I want to download all the .xls or .xlsx or .csv from this website into a specified folder.

https://www.rbi.org.in/Scripts/bs_viewcontent.aspx?Id=2009

I have looked into mechanize, beautiful soup, urllib2 etc. Mechanize does not work in Python 3, urllib2 also had problems with Python 3, I looked for workaround but I couldn't.
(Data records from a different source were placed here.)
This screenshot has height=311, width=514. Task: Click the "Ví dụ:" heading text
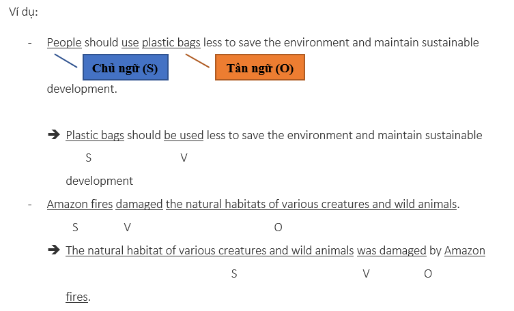click(23, 14)
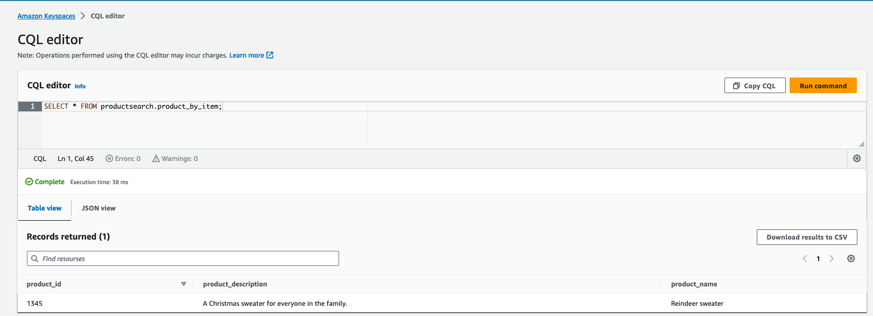Click the Errors count icon

[109, 158]
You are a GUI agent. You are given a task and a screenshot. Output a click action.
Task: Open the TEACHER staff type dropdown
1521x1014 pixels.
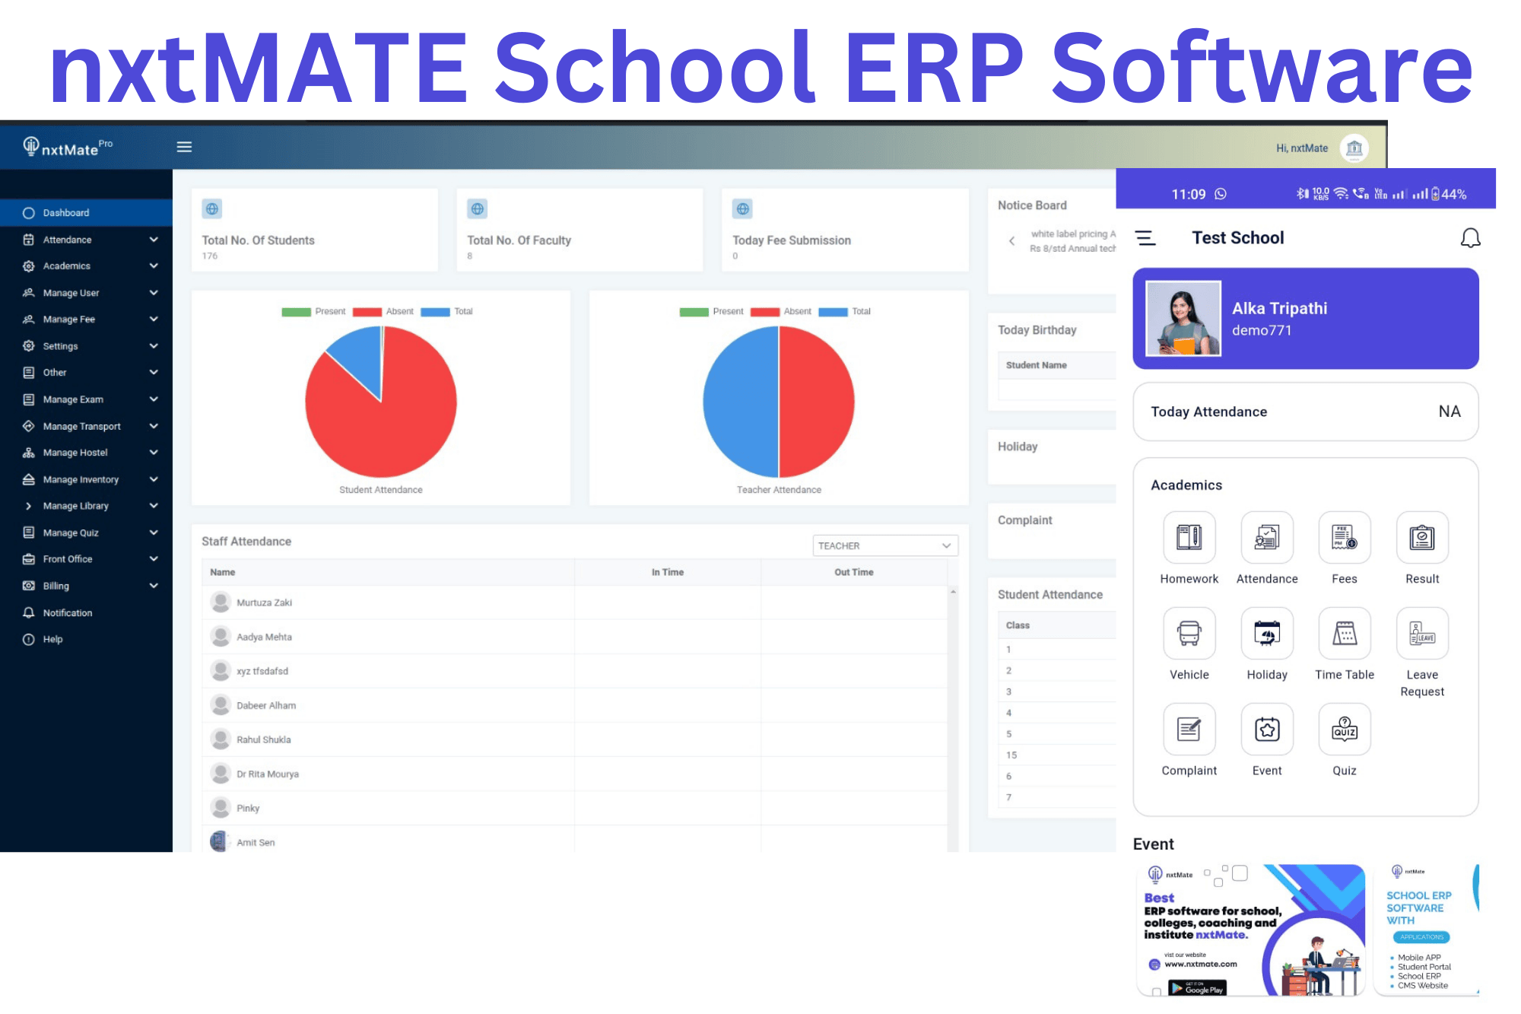point(884,545)
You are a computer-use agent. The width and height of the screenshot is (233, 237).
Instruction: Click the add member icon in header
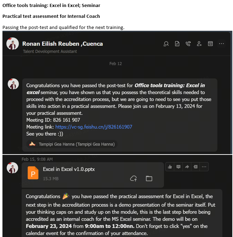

So, I am currently trying to make it work using Beautiful Soup.

I found some example code and attempted to modify it to suit my problem, as follows -

from bs4 import BeautifulSoup
# Python 3.x
from urllib.request import urlopen, urlretrieve, quote
from urllib.parse import urljoin

url = 'https://www.rbi.org.in/Scripts/bs_viewcontent.aspx?Id=2009/'
u = urlopen(url)
try:
    html = u.read().decode('utf-8')
finally:
    u.close()

soup = BeautifulSoup(html)
for link in soup.select('div[webpartid] a'):
    href = link.get('href')
    if href.startswith('javascript:'):
        continue
    filename = href.rsplit('/', 1)[-1]
    href = urljoin(url, quote(href))
    try:
        urlretrieve(href, filename)
    except:
        print('failed to download')

However, when run this code does not extract the files from the target page, nor output any failure message (e.g. 'failed to download').

  • How can I use BeautifulSoup to select the Excel files from the page?
  • How can I download these files to a local file using Python?
like image 562
Anubhav Dikshit Avatar asked Jan 06 '16 12:01

Anubhav Dikshit


2 Answers

The issues with your script as it stand are:

  1. The url has a trailing / which gives an invalid page when requested, not listing the files you want to download.
  2. The CSS selector in soup.select(...) is selecting div with the attribute webpartid which does not exist anywhere in that linked document.
  3. You are joining the URL and quoting it, even though the links are given in the page as absolute URLs and they do not need quoting.
  4. The try:...except: block is stopping you seeing the errors generated when trying to download the file. Using an except block without a specific exception is bad practise and should be avoided.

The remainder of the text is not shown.